Just about two years ago, the career of the IPL's fifth and latest two-million-dollar man hit rock bottom, with little sign of a recovery. Ravindra Jadeja, then only 21, was handed a one-year ban from playing in the IPL. His offence was to try and negotiate a deal with Mumbai Indians while still under an obligation to play for Rajasthan Royals. The "rockstar", as Shane Warne had so memorably dubbed him, had been cut off from the stage. Worse was to follow. A few months later, he was one of seven players who were sent a show-cause notice by the BCCI following a brawl at a St Lucia pub shortly after India's exit from the 2010 World Twenty20. Jadeja ended up apologizing to the board. Later the same year, he found himself out of the India team as well, replaced by Yusuf Pathan, and missed out on the 2011 World Cup. Debu Mitra, Jadeja's coach at his domestic side Saurashtra, believes too much was made of the all-rounder too soon - he was only 19 when Warne turned him into a star. Mitra thinks that Jadeja should have been allowed to simply get on with the business of playing cricket. But the last blow, the loss of his India cap, forced Jadeja to take stock of his situation.
"When he was dropped from the India side, it was a lesson for him," Mitra said. "He changed himself a lot and worked even harder after that. He became very determined. Improved his batting. Improved his weak points." Mitra said Jadeja took to coming to practice early and asking his coach to bowl throw-downs while he worked on various aspects of his technique.
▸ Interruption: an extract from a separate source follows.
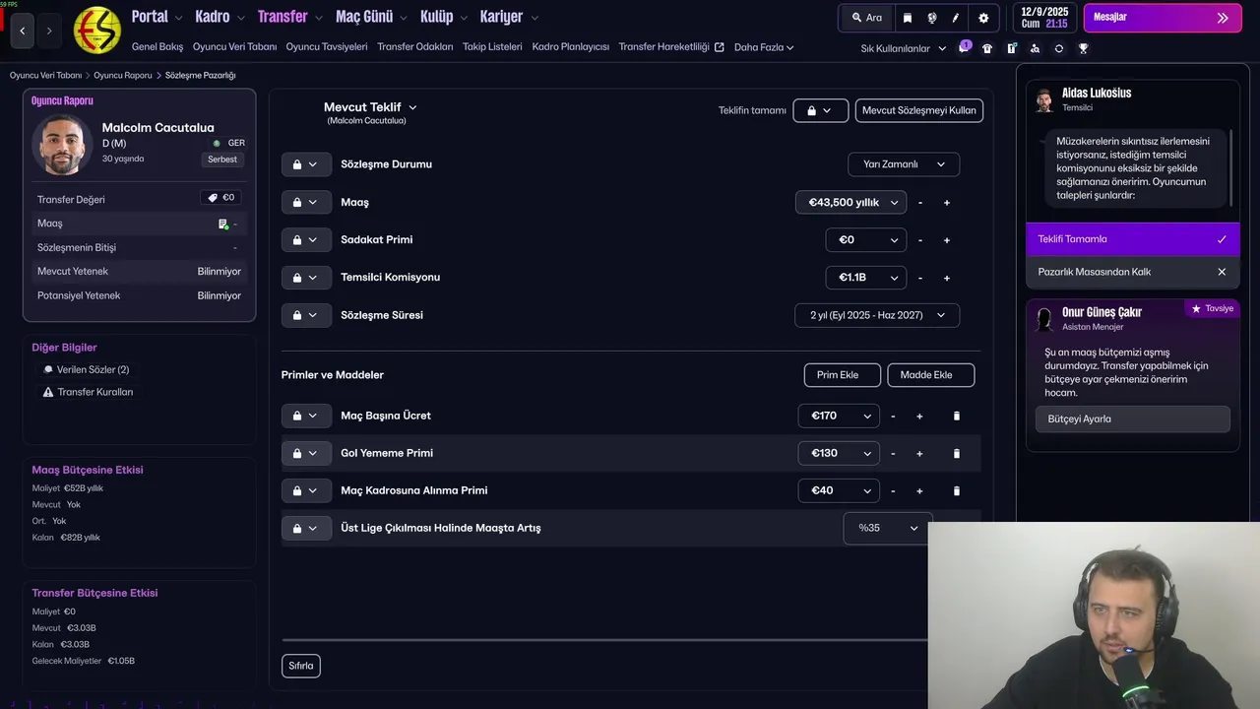
Task: Increase Sadakat Primi with the plus stepper
Action: [x=947, y=240]
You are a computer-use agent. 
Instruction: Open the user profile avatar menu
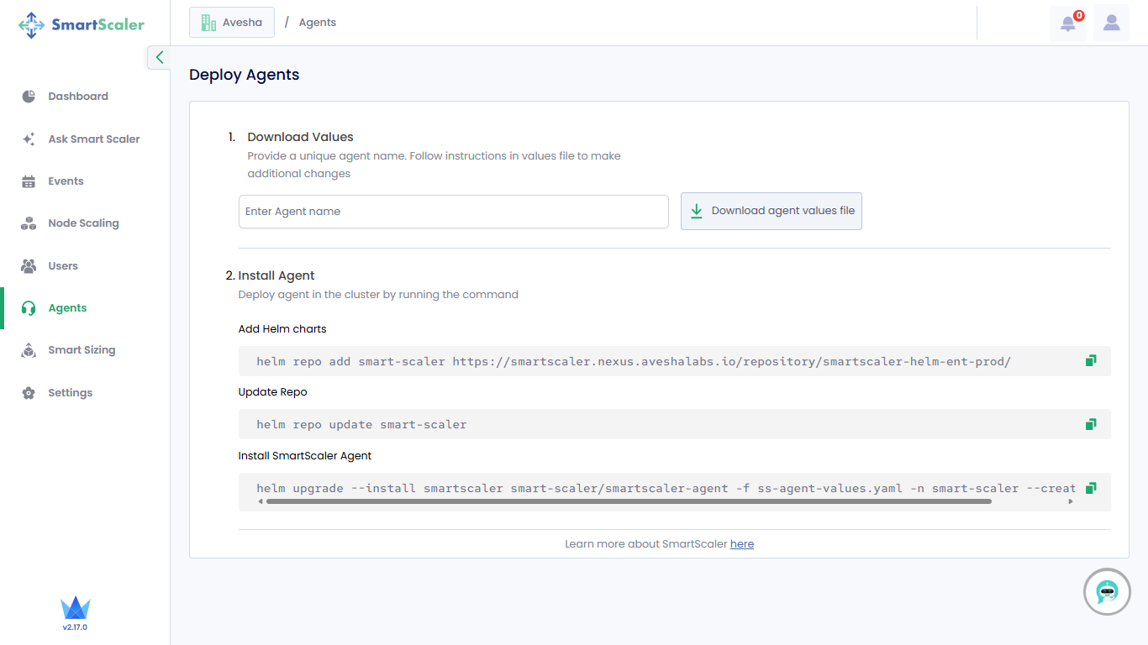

He also began picking Mitra's brain on how to approach the game in the middle. That hard work has paid off in spades in Saturday's IPL auction. Jadeja has already regained his place in the India side, thanks in part to Yusuf's poor performances. Now he has become the latest member of the IPL's two-million-dollar club. Last year the now-terminated Kochi Tuskers Kerala bought Jadeja for $950,000, and he repaid them by making 283 runs at a strike rate of 124.12, and taking eight wickets at an economy rate of 7.26. What the statistics don't show, however, is the impact Jadeja can have as a fielder as well. He is extremely agile across the ground. Australia found out just how quick in the second Twenty20 international against India on Friday, when he ran out Aaron Finch and George Bailey. Physical talents aside, Mitra said Jadeja is also very tough mentally. He cited Saurashtra's last Ranji Trophy game this season as proof of the player's refusal to give in. On a difficult pitch to bat on, Saurashtra were bowled out for 175. "Then he took six wickets," Mitra said. "Railways couldn't make 100 even. In the second innings, he took four more wickets. The match was over."
Shitanshu Kotak, a team-mate and former captain of Jadeja's, called him fearless. "He doesn't think much," Kotak said. "He just plays." Kotak also believes Jadeja has matured as he has grown older, and has learned from his mistakes. Chennai Super Kings, who have bought Jadeja (after going to a tie-break with Deccan Chargers, following the teams' bids of their maximum purse of $2 million), are going to get someone Mitra called three players in one. "He is equivalent to three players - batsman, bowler and fielder," Mitra said. "Nowadays you don't get many players like him."